Venous Insufficiency Clinical Trial
Official title:
Randomised Trial of Radiofrequency Ablation vs Conventional Surgery for Superficial Venous Insufficiency: if You Don't Tell, They Won't Know
The current study was a double blind randomised controlled trial that compared radiofrequency ablation (RFA) versus conventional surgery (CS) in patients who served as their own controls and who had intact great saphenous veins (GSVs).
Individuals with symptomatic varicose veins and bilateral GSV insufficiency confirmed by
duplex ultrasound examination who were candidates for conventional vein stripping were
eligible for inclusion in the study. A total of 18 patients entered the trial. As per
protocol, each patient was treated with RFA in one leg and CS on the contralateral limb.
Randomisation was performed preoperatively using a randomisation table.

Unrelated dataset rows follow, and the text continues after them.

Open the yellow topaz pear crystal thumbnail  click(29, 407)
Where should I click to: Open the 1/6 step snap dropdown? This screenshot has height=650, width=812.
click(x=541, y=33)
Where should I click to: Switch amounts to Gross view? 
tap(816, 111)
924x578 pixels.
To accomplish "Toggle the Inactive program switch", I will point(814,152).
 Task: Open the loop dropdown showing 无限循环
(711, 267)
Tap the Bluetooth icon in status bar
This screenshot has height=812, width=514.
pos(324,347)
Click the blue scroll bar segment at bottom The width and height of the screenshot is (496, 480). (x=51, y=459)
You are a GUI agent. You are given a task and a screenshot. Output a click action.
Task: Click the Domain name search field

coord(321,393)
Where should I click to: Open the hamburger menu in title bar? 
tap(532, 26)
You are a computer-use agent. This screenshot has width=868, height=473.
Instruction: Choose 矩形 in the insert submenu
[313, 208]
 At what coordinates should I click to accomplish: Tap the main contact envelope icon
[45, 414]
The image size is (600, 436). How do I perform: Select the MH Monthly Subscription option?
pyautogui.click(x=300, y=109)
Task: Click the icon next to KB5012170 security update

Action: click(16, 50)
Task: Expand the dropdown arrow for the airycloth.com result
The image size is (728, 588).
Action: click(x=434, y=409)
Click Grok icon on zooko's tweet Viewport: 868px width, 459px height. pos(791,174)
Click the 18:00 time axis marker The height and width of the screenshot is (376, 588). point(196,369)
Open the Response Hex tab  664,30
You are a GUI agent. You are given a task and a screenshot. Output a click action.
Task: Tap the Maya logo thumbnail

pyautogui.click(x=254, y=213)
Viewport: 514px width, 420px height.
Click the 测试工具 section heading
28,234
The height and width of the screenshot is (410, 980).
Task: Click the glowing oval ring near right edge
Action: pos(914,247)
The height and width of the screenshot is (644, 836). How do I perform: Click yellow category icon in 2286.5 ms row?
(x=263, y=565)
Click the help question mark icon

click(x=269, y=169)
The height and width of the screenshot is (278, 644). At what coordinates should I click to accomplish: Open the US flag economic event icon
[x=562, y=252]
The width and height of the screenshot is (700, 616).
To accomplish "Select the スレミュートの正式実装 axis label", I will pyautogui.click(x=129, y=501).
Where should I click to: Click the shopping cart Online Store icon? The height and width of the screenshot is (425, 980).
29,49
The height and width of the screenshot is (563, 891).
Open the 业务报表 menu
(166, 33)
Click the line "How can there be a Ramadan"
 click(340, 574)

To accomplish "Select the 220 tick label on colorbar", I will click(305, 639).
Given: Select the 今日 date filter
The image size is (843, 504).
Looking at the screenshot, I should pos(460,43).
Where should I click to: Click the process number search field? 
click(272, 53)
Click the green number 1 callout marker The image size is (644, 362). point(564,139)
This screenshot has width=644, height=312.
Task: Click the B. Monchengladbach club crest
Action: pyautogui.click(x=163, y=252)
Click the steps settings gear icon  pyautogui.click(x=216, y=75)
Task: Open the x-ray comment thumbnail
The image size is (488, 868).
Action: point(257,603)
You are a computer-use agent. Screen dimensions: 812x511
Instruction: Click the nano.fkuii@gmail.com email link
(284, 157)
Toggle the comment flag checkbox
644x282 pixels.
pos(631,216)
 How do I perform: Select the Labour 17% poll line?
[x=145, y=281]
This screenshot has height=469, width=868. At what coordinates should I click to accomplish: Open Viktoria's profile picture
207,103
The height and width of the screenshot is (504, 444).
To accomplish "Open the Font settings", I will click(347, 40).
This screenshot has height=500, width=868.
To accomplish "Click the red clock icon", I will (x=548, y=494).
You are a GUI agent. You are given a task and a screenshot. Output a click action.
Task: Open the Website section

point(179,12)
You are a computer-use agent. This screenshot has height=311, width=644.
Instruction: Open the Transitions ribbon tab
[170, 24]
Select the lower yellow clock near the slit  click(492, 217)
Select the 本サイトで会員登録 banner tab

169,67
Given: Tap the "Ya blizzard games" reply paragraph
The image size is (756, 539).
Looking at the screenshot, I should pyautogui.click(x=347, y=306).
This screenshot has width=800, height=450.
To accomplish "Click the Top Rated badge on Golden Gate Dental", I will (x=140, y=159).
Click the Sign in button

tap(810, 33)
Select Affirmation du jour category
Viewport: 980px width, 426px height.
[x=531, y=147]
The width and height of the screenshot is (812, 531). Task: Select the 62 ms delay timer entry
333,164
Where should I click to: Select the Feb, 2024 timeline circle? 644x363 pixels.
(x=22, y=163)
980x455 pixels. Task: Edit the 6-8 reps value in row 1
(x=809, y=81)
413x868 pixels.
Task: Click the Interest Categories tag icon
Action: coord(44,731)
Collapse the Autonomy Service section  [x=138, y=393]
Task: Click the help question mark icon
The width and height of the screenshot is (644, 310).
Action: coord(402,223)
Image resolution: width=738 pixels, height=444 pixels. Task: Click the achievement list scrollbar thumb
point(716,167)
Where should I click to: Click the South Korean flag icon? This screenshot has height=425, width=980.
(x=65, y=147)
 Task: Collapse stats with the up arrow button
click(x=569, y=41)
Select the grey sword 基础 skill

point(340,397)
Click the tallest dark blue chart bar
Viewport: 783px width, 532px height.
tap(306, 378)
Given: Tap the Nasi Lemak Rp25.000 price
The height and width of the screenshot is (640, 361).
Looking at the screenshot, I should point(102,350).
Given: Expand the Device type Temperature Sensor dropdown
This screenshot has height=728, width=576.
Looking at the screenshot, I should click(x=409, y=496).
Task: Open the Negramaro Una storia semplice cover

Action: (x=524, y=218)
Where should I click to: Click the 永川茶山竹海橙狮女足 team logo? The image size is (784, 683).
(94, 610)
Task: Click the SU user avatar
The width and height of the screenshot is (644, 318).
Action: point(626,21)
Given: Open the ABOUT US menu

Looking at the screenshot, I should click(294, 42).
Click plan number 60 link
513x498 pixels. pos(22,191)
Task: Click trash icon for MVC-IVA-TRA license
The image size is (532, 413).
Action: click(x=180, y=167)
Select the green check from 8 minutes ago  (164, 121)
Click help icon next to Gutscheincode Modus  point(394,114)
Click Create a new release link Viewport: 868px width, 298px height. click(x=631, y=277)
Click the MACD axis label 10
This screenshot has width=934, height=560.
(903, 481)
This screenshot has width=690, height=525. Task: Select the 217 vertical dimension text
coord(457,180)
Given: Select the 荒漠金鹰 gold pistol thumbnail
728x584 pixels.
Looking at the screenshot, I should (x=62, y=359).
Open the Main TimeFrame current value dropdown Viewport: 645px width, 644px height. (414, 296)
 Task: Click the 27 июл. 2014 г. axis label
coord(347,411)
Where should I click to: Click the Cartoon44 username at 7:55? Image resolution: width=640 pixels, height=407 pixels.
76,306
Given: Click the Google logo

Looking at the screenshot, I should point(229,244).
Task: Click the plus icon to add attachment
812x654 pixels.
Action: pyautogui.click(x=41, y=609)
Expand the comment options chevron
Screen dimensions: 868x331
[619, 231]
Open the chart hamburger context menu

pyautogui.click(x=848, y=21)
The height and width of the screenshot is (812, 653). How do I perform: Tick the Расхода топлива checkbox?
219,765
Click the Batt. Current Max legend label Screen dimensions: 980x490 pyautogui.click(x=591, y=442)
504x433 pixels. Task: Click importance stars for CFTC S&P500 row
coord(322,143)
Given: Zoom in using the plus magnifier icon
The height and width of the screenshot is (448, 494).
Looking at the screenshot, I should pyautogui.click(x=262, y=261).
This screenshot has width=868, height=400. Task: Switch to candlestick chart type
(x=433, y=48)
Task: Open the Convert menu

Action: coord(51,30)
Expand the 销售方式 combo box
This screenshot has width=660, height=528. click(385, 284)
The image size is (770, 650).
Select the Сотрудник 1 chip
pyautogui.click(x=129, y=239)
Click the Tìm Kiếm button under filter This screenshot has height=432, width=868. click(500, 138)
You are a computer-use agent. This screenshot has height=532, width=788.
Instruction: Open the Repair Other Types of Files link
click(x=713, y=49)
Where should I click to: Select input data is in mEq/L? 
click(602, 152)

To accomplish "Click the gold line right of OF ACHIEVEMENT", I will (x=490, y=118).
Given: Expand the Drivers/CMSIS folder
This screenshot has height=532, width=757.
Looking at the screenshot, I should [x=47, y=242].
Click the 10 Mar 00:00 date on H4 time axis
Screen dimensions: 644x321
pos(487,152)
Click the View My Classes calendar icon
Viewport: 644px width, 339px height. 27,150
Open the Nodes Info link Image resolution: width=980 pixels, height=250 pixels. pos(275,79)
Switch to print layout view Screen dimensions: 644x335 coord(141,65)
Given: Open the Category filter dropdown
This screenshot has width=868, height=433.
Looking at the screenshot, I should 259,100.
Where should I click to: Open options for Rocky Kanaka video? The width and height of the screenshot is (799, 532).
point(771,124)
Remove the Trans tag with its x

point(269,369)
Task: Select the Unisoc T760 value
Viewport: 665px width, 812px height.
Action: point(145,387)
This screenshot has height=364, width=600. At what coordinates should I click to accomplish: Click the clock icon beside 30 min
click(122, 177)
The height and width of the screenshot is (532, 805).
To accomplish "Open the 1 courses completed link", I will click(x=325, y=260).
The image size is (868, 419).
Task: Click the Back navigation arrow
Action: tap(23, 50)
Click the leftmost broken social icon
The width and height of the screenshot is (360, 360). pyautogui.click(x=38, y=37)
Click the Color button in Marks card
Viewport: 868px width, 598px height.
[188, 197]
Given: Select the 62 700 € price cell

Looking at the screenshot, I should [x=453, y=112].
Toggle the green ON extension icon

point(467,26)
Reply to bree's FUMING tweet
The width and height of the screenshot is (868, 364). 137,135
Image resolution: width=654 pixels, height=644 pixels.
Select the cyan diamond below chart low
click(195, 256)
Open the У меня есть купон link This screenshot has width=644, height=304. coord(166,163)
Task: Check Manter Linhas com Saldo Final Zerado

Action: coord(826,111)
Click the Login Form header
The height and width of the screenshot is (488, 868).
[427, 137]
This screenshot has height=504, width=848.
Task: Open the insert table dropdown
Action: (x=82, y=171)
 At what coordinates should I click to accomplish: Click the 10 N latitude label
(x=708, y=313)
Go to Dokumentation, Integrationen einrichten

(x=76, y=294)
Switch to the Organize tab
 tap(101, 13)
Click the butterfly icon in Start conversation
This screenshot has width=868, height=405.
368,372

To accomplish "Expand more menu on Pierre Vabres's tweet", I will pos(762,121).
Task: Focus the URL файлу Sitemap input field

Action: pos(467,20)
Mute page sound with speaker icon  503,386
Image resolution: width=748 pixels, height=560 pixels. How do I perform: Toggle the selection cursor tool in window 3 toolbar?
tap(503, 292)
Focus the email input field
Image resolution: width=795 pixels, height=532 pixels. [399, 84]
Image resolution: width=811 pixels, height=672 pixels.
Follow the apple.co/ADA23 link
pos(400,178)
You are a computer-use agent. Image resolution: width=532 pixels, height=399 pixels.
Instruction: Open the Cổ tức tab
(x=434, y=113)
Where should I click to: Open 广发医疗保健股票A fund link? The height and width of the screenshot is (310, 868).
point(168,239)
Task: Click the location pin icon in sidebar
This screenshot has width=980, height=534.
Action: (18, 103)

Patients were not
advised of the treatment allocation in order to ensure that this trial was carried out in a
blinded fashion. All operations were performed under regional anaesthesia by the same
surgical team, skilled in the management of venous disease with extensive expertise in both
techniques. Phlebectomy of varicosities was not concomitantly performed.
The independent observer physician not involved in the original operation, the patient, and
the duplex ultrasonographer were not aware of the treatment performed in each case and the
surgeon was not involved in outcome assessment.
CS. Patients underwent standard procedure of cranial ligation of the GSV and branches of the
sapheno-femoral junction (SFJ) using a groin crease incision and stripping of the GSV from
SFJ to ankle level, using a vein stripper that was brought out through a small incision near
the medial malleolus.
RFA. The procedure was performed under ultrasound guidance. The GSV proximal to the medial
malleolus was cannulated with a 7F sheath using surgical cutdown. The tip of the
radiofrequency catheter was placed at least 2 cm distal to the SFJ or just distal to the
superficial epigastric vein orifice. Patients received tumescent infiltration with cold
normal saline (0.9%) circumferentially around the GSV within its enveloping fascia and along
the entire length of the treated vein. This was to prevent nerve injury and thermal injury
to the skin. Then the catheter was gradually withdrawn according to the device
manufacturer's recommendations. The technique consisted of controlled segmental heating of
the GSV, using a catheter with a 7-cm heating element (Closureâ„¢ system, VNUS Medical
Technologies, Inc., San Jose, California, USA). The temperature was maintained at 120° C per
segment using a standard time. The thermoablation continued until the catheter tip reached
just below the knee. Immediately following treatment with RFA, intraoperative ultrasound
imaging was used to confirm shrinkage of the vein.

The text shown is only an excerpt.